Dealing with distributed database performance issues? Let’s talk about CDNs.
Even though they’re at different levels of your tech stack, distributed databases and content delivery networks often share a similar goal: improving the availability and speed between your service and your user.
To deliver content as quickly as possible (at least when it’s static), one of the first tools teams reach for is a content delivery network. CDNs leverage a whole stack of technologies to rapidly deliver resources to users, but one of the more impactful strategies is to simply replicate data all over the globe, so user requests never have to travel far. In the parlance of operations teams, this is a multi-region deployment.
Despite being geographically distributed, CDN replication is relatively straightforward: they simply distribute a file to more and more servers. User requests can be served by the server that’s closest to them geographically, which improves the user experience by reducing latency.
Of course, CDNs have an advantage that makes this kind of deployment easy: the data they serve changes infrequently, or not at all. Keeping the edge servers in constant sync with the origin server typically isn’t a major concern.
For distributed databases, it’s a different story. Managing state across a set of machines is a hard problem to solve, so databases have generally had to make unattractive trade-offs like settling for eventual consistency when distributing data far and wide.

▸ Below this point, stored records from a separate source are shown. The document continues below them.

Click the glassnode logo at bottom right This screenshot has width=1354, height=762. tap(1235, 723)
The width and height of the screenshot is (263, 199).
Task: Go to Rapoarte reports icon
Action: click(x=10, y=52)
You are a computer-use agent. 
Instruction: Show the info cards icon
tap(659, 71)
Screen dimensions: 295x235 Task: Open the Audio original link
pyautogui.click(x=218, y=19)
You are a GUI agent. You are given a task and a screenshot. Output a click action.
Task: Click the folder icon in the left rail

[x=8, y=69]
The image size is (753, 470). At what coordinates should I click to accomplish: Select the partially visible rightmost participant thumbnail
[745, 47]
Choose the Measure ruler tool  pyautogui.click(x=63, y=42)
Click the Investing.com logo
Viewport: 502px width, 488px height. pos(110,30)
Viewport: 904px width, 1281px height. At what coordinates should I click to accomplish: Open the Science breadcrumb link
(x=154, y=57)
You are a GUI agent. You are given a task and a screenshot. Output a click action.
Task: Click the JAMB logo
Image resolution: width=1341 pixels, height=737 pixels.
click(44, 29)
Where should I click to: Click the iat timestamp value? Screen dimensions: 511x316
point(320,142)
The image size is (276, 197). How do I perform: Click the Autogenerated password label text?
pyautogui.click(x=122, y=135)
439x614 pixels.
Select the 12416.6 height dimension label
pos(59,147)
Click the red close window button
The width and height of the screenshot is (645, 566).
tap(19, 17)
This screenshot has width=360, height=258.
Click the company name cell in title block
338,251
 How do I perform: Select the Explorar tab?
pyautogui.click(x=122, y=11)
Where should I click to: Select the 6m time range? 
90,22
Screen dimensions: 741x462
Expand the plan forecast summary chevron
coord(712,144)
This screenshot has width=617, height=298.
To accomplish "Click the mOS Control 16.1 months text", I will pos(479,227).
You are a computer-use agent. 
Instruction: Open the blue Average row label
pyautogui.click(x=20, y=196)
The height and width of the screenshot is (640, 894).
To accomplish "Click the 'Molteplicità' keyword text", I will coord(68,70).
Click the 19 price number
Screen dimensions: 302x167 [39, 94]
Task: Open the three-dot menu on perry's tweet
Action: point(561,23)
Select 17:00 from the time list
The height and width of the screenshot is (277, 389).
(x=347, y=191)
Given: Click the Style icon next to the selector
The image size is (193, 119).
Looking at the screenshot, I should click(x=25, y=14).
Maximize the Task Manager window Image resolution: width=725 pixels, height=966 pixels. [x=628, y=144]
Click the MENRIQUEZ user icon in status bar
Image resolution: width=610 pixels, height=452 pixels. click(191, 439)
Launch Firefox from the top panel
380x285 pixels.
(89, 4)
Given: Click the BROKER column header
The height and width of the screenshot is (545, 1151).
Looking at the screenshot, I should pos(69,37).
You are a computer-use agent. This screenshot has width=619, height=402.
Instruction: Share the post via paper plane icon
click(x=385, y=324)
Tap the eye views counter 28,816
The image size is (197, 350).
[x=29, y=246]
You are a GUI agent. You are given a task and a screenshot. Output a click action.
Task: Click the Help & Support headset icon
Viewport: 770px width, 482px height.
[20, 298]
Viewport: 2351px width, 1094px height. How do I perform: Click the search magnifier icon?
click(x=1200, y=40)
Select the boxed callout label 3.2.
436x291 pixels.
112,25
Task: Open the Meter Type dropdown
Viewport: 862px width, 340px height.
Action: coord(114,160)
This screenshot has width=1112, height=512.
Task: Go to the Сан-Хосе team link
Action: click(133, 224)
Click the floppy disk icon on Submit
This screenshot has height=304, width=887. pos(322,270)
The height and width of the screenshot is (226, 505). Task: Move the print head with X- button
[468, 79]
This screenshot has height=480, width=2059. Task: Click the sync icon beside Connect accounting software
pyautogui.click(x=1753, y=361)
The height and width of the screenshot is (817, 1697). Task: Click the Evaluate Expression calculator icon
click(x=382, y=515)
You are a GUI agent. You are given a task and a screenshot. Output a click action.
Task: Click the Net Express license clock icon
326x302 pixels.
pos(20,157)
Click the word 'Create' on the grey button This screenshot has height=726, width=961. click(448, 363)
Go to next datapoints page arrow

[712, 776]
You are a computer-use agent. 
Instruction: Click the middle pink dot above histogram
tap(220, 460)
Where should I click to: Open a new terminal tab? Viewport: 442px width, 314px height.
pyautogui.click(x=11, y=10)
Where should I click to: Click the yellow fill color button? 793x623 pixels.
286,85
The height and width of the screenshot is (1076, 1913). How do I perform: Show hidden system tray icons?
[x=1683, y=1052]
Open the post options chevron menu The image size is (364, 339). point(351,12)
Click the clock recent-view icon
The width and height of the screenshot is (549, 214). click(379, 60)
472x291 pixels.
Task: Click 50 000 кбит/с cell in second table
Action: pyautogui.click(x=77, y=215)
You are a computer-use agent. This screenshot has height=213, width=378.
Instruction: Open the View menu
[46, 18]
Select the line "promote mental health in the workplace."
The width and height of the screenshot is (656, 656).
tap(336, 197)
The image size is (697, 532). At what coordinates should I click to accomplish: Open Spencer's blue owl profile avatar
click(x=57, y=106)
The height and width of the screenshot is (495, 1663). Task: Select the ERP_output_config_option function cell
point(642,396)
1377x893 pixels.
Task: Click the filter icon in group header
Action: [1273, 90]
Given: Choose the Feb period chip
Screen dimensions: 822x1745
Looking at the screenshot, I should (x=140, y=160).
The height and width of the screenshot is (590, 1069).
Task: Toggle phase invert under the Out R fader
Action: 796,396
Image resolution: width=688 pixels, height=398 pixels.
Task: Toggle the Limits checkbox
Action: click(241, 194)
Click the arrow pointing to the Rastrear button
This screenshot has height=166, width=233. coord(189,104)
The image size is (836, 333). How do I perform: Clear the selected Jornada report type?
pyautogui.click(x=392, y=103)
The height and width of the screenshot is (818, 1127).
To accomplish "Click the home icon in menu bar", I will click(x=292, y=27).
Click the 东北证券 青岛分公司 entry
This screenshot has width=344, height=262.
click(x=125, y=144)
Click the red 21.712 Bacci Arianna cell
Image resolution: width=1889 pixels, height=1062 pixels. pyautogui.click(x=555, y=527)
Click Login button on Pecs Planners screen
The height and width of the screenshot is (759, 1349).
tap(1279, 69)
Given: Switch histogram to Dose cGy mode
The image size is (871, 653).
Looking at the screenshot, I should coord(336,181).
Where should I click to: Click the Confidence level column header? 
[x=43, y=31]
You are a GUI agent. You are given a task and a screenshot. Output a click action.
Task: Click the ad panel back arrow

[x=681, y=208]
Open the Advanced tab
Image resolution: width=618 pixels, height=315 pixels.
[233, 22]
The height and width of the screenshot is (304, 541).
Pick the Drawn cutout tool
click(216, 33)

Businesses have often been unwilling to accept these compromises (and rightfully so), causing them to shy away from and write off multi-region deployments. But this approach has its own price.
While siloing data in a single region can make things easier from a development and ops perspective, this strategy actually limits two things that most companies really want from their databases: speed and availability.
In 2023, computers are still bound by physics, and cannot compete with the speed of light. A user who is farther away from a service will experience higher latencies when communicating with it. This is the fundamental reason we use content delivery networks and stateless services wherever we can. However, even with a razor-thin time-to-first-byte, an application’s user experience can still falter if it has to communicate with a database thousands of miles away.
This problem is compounded by the fact that latencies quickly become cumulative. If your SLAs allow for a 300ms round trip between an app and a database, that’s great––but if the app needs to make multiple requests that cannot be run in parallel, it pays that 300ms latency for each request. Even if that math doesn’t dominate your application’s response times, you should account for customers who aren’t near fiber connections or who live across an ocean: that 300ms could easily be 3000ms and requests could become agonizingly slow.
If you need a gentle reminder as to why this matters for your business, Google and Amazon both have oft-cited studies showing the financial implications of latency. If your site or service is slow, people will take their attention and wallets elsewhere.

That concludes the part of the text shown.